Whatever we might think of that struggle, and that redefinition, it is hard to accept it uncritically. It might be suggested that there is something morally suspect in the rhetoric of sublime hopefulness around peak oil. In fact I will suggest it: it is obscene to hope for the deaths of some seven billion people in order to ascend to a life of homespun purity, and believing those deaths to be inevitable does not alter the moral imperative to account for them.

But what is the alternative? Granting provisionally that peak-oil theory is correct, or even that it is a possibility, we are stuck with a Hobson's choice. The energy budget will crash. There will not be sufficient resources to sustain the same number of people, at the same average level of consumption. Something has to give, and however appealing it might seem at first to make the biggest consumers (the wealthy of the industrialized world, particularly in the US) pay first, that seems neither morally justifiable nor remotely achievable. Nor would it change the terms of the problem.

Because the real problem is the dichotomy of hope and apocalypse itself. Peak oil is apocalypse, or it is the hope for a sublime redefinition of wealth; alternative energy is the next step in unbounded human progress or a scam; depopulation is widespread human misery or the chance to renew the world. By identifying so neatly how despair is reinscribed as hope, McHugh demonstrates the arbitrariness, contingency, and instability of the relationship between despair and hope, on the one hand, and other low/high dichotomies on the other. And the hope/despair relation itself is relativistic; it depends on the observer's frame, not just on the relative appeal of automobiles and medical care versus surfboards and gardening but on complex ideological networks of value and belief regarding the present and the future, the world and the self, group and individual, death and survival and the possibility of the latter (shades of Calvinist election), and so forth.

Inverting the rhetoric of apocalypse to one of sublime hopefulness is a step in unmasking the contradictions in the apparent bind of peak-oil theory and its forecast of a collapsing energy budget. But it does not offer a tenable place to stand, because the very terms of peak-oil apocalypse foreclose the possibility of any such place. McHugh is entirely correct that the rhetoric of despair is largely unproductive, and that there is considerable rhetorical - and hence political - advantage in appealing to epicurean survivorship. But we must move beyond that and recognize that hope and despair are inextricably linked. They are defined in contrast to one another, opposing perspectives on the differentials of opportunities.3 The ground shifts continuously; hope and despair are visions of destinations that will change before we arrive at them.
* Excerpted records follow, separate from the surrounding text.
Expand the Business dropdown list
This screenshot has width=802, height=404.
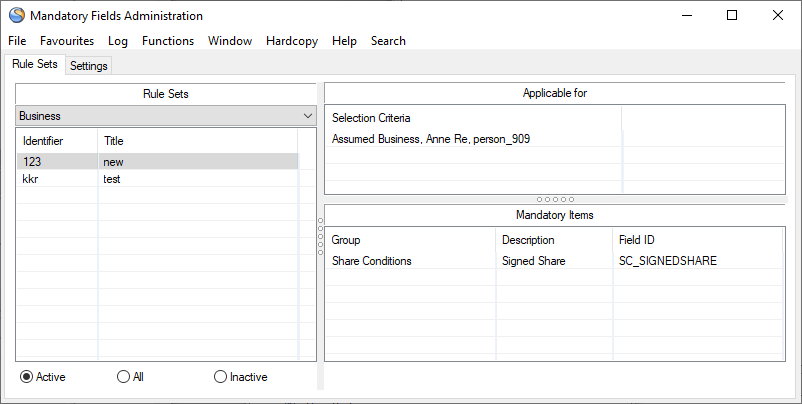click(307, 116)
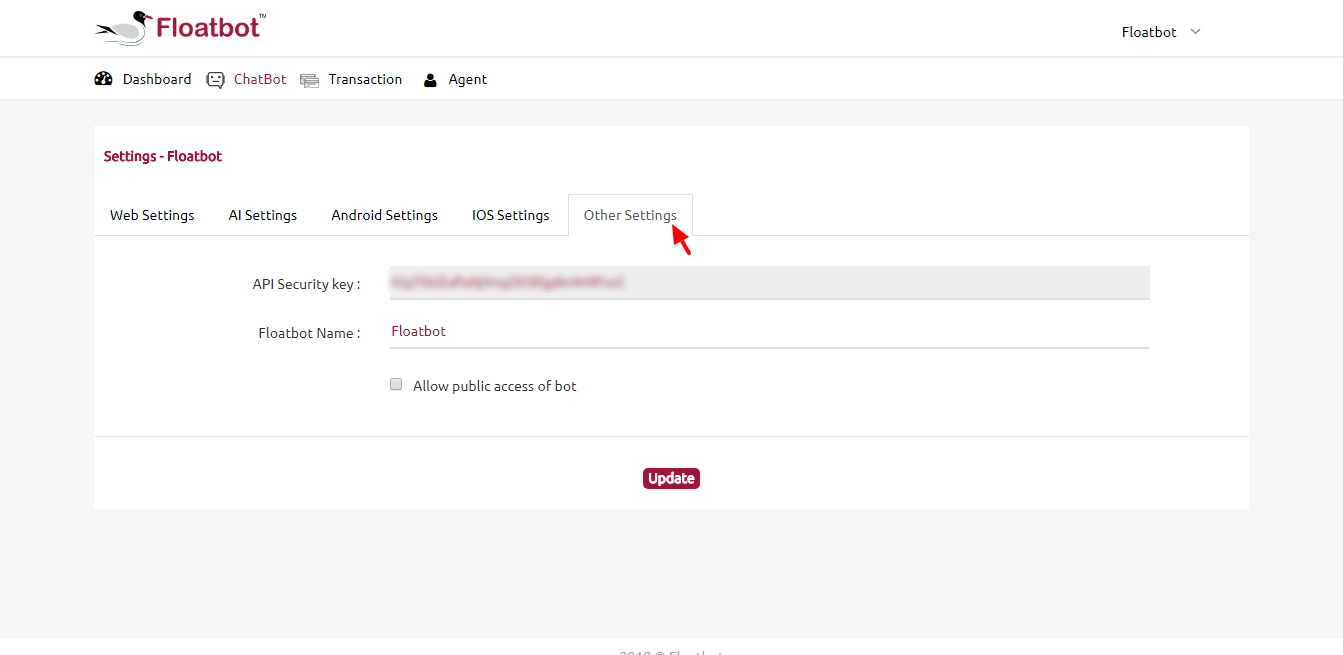The width and height of the screenshot is (1343, 655).
Task: Click the Floatbot bird logo icon
Action: [123, 29]
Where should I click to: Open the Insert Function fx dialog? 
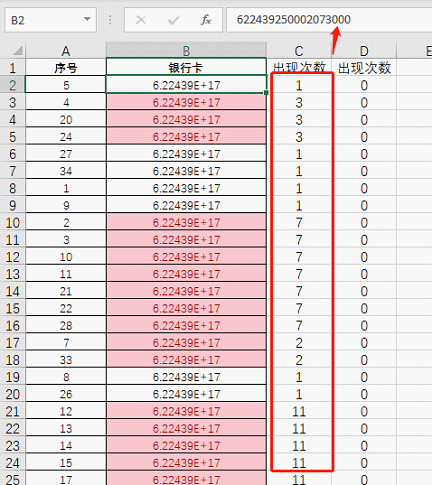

The solution is not to invest in either as a telos, but rather always regard them as masks for concepts that have not been adequately interrogated.



1. It's a convention of the genre - the rhetoric essay - to begin with disclaimers: the "errors are mine" confession following acknowledgements, the demurrals of incompleteness and imprecision that accompany theoretical generalizations, and the like. I prefer to find more novel ways to undermine my own argument at the outset and proleptically deflect rebuttal.

2. These would apparently include, say, hiking in the mountains - which I believe McHugh mentioned specifically - and not, say, reality television. We should not discount the real joy of finding food before succumbing to starvation, or of recovering from illness without the crutch of scientific medicine.

3. And it is of course that difference which defines wealth, and so grounds capitalism. The epicurean-survivor triumph is only meaningful as long as it can be contrasted with an alternative, less-desirable state of affairs.